> I did some analysis a while back that might useful to share here.
> 8.0 mm2 SKL core
> 0.9 mm2 AVX512
> 2.0 mm2 1MB L2$
> 2.4 mm2 1.375MB L3$
> 0.4 mm2 Snoop filter
> 2.0 mm2 caching and home agent
> 2.2 mm2 FIVR, PLLs
> 0.4 mm2 Mystery block
> 18.0 mm2 Total SKL-SP tile
> So AVX512 is about 5% of the tile area, the tiles are 72% of the total area of SKL-SP.
> If you removed AVX512 you'd save 28mm2 for the whole chip, which would let you add at most 2 tiles.
> In that vein, it seems like a pretty reasonable trade-off.

I won't say any processor design choice is not reasonable because we don't know what the constraints are, even apparently stupid marketing segregation that is done with very reasonable goal of increasing profit!

That said, how do you separate core (presumably including AVX256) from AVX512? Is AVX512 part of the core 8mm, or additional? Do you just roughly chop vector units and registers in half?

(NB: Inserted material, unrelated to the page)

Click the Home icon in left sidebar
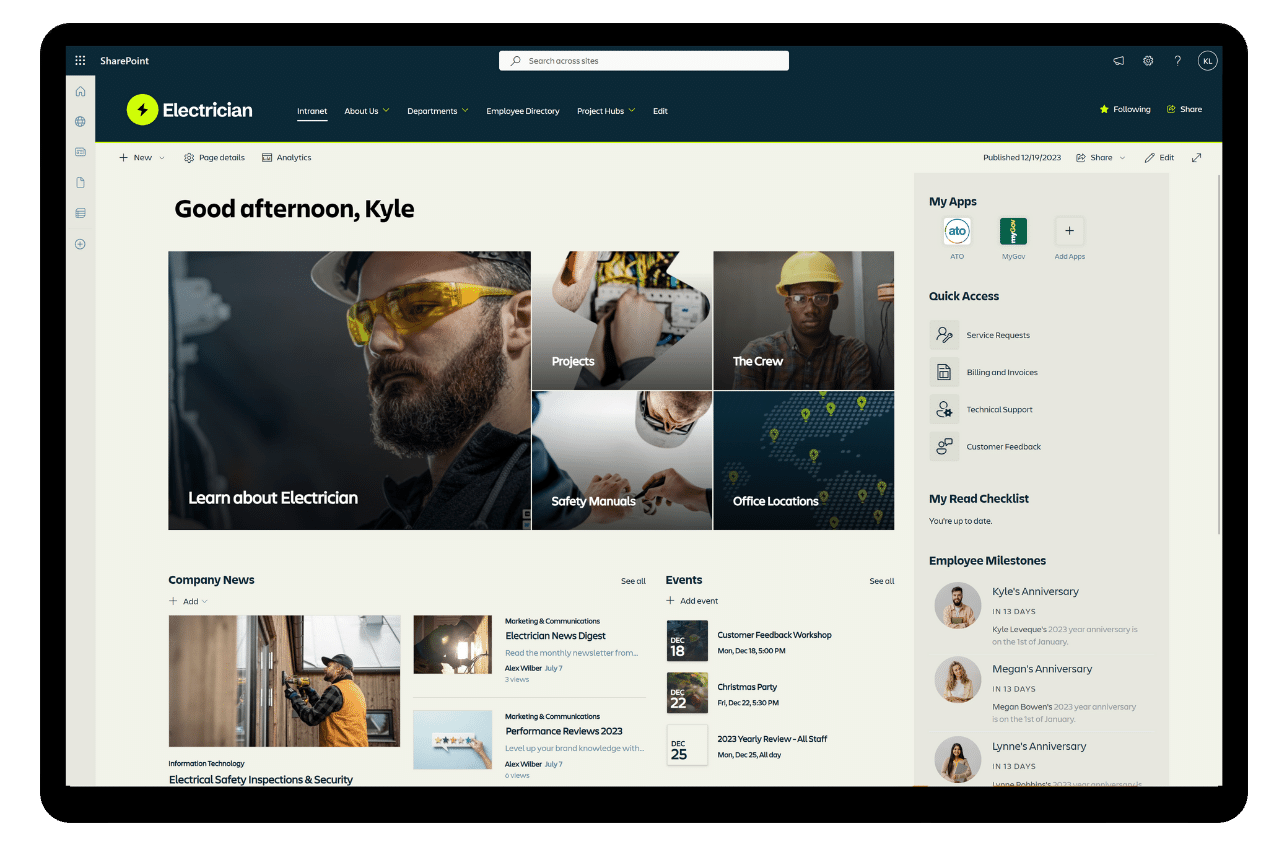 tap(80, 91)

Putting 512 bit data paths through the L1d to vector units is at least one thing in the core which is not a simple bolt-on, and would have significant affects outside the Zen2 today with AVX256 and 1/2 the L1 bandwidth appears to get significantly better IPC per core on SPECfp than Skylake SP. Zen 1 core on similar/worse process and vintage seems to get comparable IPC (although lower perf due to MHz of course).

SPECfp != all floating point workloads and you can obviously find codes where AVX512 and presumably the double L1 bandwidth does help. Still, I suspect many would prefer a few more cores.